PETG (Polyethylene Terephthalate Glycol) sits between PLA and ABS in most properties. Better heat resistance than PLA (up to ~80°C), more flexible and impact-resistant than PLA, no warping issues, and prints without an enclosure. It's the second go-to material for most practical parts.
When to use PETG
- Functional parts that need some flex (clips, brackets)
- Items that will see moderate heat (above 55°C but below 80°C)
- Outdoor items that don't need UV resistance (PETG isn't UV-stable long-term)
- Food-adjacent items (technically food-safe but depends on printing conditions; research your specific setup)
PETG gotchas
- PETG bonds strongly to bare PEI: use glue stick (Pritt or similar) as a release agent, or it can pull chunks of PEI coating off when removing
- Strings more than PLA. Dial in retraction and ensure filament is dry.
- More moisture-sensitive than PLA. Store sealed with desiccant.

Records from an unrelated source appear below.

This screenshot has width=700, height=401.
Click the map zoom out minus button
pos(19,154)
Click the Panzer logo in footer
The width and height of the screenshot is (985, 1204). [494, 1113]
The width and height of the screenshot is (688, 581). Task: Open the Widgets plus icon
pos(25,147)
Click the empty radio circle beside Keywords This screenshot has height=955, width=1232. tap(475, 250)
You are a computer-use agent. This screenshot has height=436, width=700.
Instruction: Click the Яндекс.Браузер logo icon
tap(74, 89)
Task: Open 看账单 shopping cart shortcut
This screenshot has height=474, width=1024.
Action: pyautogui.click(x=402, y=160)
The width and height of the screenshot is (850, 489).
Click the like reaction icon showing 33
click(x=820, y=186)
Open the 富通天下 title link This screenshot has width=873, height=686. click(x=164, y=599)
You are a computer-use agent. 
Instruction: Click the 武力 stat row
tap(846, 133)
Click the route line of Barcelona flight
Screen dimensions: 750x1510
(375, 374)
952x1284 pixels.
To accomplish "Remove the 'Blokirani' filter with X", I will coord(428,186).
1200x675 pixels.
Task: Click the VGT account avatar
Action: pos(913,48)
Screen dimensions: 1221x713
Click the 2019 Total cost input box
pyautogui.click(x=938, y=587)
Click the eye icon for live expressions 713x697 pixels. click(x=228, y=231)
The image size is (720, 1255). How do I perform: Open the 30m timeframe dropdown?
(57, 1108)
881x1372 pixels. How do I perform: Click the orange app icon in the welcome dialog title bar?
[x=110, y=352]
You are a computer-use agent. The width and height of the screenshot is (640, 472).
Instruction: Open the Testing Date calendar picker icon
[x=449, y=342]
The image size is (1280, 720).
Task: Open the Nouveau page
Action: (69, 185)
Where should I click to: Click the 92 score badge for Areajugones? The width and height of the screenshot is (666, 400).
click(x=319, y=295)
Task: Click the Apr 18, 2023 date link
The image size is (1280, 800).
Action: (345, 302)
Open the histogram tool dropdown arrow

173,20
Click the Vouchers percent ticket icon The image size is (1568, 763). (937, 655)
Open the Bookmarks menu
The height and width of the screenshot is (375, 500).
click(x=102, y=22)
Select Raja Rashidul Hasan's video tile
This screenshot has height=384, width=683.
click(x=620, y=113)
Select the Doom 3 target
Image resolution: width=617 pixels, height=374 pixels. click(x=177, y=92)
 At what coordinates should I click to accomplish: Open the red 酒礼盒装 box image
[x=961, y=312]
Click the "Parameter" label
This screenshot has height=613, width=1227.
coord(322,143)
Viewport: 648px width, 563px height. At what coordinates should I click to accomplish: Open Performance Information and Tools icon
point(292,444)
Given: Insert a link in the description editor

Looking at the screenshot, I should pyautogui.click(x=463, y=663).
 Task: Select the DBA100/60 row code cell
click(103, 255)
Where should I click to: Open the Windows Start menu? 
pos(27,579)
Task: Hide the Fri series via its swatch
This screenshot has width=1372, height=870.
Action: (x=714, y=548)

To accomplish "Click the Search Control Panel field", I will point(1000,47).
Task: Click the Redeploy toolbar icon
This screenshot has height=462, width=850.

- Tends to ooze more during travel. Reduce temperature slightly versus the default profile.
| PETG Settings | |
|---|---|
| Hotend temp | 230–250°C |
| Bed temp | 70–85°C |
| Print speed | 150–250 mm/s practical |
| Cooling fan | 50–80% (less than PLA) |
| Enclosure | Not needed |
| Nozzle | Standard stainless |
| Bed adhesion | Glue stick on PEI (prevent over-adhesion) |
| Moisture sensitivity | Medium. Dry before use if stored open. |
TPU (Thermoplastic Polyurethane) is the flexible filament of choice. Shore hardness varies: 95A is slightly flexible (like a phone case), 85A is very flexible (like a soft rubber band). Bambu printers handle TPU well thanks to the direct drive extruder. The short filament path from gear to nozzle reduces the buckling that makes TPU difficult on Bowden setups.
Print TPU slowly
TPU cannot be pushed fast. 30–50 mm/s is the practical range for good results. Higher speeds cause under-extrusion as the flexible filament buckles under extrusion pressure. Reduce retraction distance (too much retraction pulls the soft filament back into the gears).
Use cases
- Phone cases and bumpers
- Flexible hinges and joints
- Anti-vibration mounts and feet
- Seals and gaskets (with appropriate Shore hardness)
- Gripper pads and handles
ABS (Acrylonitrile Butadiene Styrene) has better heat resistance than PLA (up to ~100°C) and is tougher and more machinable. It's the material LEGO bricks are made from. The downside: it warps aggressively and off-gasses unpleasant fumes during printing.
ABS requires an enclosed printer with passive or active chamber heating. On the P1S/P2S/X1C, pre-heat the chamber to at least 40°C before starting (run bed at 105°C for 15 minutes with the door closed). On the H2S/H2D, set the active chamber to 60°C.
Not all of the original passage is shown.